**Text segment**:
────────────────────────────────────────

# Cold Water Catfishing report



## CatHunter (Dec 31, 2008)

We got a spur up our butts last night and decided to wake up this morning and go up to century and put in at hwy 4 boat ramp for some catfishing, when we got there we new it was gonna be a weird day, as we pulled up there was a deer standing there staring at a hunter not moving, 








:shifty:so we put the boat in the water got out and started petting the deer he was pretty amazing very tamed i wanted him for a pet it was almost as if some one raised him and released him all he had was two little spikes but any ways, after 20 min of playing with bambi we decided to go fishing just to realized the water was WAY to low (stumps every where) with the current flowing way to fast, so we said to hell with this loaded the boat back up and headed up to Alabama river, we put in at dixi landing it turned out to be a very nice day the first spot we started fishing had nothing but channel cats we caught them till we got board then went to look for some blue cats, we ended up finding them in a hole about 35 feet deep all and all it was a good day we kept i think 15 or 20 good eater size, all where caught on cut mullet/shrimp/Canadian night crawlers,and live shiners..


----------



## azevedo16 (Aug 18, 2010)

What were yall catching them on and were you fishing deep?


----------



## CatHunter (Dec 31, 2008)

:thumbup1:all that's listed above


----------



## DMC (Nov 28, 2010)

That is a nice mess of fish.


----------



## pole squeezer (Oct 29, 2008)

Ketchup, and tartar sauce, homemade coleslaw, fried potatoes, and favorite beer. "It don't get no better than this".


----------



## FishWalton (Jul 22, 2010)

Man, that's a pile of good eating size for sure.


----------



## jdhkingfisher (Aug 6, 2010)

thats gonna be a dead deerr when he grows up. he better get some sence lol


----------



## N!cky (Jul 28, 2009)

jdhkingfisher said:


> thats gonna be a dead deerr when he grows up. he better get some sence lol


Apparently you better too. Sense


----------

────────────────────────────────────────

**Click-target data**:
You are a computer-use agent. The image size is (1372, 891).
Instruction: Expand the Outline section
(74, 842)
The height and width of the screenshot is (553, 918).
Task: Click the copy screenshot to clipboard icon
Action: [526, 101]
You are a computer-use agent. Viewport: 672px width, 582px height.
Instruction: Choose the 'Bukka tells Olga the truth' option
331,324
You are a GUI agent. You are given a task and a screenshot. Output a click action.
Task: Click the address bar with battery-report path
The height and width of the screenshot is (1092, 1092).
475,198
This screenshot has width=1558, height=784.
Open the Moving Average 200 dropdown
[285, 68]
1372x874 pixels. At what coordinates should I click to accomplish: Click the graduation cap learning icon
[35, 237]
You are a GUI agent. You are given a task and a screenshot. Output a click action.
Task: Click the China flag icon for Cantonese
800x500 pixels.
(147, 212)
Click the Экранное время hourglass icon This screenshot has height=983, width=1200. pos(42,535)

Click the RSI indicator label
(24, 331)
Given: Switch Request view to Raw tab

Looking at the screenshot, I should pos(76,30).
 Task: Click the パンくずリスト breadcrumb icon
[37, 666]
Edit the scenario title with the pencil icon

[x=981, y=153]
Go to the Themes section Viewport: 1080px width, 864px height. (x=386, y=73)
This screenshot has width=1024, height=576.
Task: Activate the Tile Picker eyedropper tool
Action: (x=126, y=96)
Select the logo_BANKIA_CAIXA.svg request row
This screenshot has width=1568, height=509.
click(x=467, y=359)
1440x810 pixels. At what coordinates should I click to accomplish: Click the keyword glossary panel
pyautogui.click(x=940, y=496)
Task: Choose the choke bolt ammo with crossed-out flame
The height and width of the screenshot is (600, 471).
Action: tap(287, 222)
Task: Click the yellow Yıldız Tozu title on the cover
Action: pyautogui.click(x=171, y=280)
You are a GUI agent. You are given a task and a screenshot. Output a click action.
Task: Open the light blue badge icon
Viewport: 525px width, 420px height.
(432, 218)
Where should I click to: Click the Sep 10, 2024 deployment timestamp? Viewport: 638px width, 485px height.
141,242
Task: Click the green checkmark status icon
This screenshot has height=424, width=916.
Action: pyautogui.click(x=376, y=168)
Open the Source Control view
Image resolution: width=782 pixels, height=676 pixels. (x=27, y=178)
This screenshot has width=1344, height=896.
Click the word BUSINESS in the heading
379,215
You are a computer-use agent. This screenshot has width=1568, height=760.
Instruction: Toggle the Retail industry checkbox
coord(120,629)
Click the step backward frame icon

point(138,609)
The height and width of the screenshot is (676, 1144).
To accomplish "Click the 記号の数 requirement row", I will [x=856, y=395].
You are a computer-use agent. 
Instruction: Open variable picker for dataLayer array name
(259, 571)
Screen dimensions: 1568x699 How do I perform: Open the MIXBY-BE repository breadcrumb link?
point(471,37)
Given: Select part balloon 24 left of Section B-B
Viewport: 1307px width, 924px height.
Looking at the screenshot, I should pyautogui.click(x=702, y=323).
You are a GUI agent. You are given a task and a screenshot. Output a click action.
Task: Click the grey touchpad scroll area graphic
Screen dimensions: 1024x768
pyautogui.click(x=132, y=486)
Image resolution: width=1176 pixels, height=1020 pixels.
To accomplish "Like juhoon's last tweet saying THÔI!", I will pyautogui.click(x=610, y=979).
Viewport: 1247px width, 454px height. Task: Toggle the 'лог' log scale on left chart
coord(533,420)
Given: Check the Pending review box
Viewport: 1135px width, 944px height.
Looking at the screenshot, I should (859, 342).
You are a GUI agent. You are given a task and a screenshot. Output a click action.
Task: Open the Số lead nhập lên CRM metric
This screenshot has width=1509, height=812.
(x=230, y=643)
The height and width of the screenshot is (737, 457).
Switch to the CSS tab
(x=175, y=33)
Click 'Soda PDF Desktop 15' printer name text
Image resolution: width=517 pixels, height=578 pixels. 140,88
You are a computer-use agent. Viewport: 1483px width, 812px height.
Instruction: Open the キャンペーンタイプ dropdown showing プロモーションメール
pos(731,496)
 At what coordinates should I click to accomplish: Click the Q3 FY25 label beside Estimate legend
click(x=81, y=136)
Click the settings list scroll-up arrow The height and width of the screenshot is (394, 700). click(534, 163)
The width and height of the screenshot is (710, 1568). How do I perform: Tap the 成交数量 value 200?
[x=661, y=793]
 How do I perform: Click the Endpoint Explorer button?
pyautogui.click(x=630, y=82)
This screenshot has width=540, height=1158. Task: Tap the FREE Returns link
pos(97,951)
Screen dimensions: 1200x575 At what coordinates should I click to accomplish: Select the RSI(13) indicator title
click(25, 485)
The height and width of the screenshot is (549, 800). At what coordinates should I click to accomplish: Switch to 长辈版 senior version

────────────────────────────────────────

**Given request**:
Answer the following questions using the catfishing thread.
(a) At which boat ramp did the group first put in?
(b) About how deep was the hole where the blue cats were found?
(c) What kind of coleslaw does pole squeezer list?

**Full response**:
(a) The hwy 4 boat ramp
(b) About 35 feet
(c) Homemade coleslaw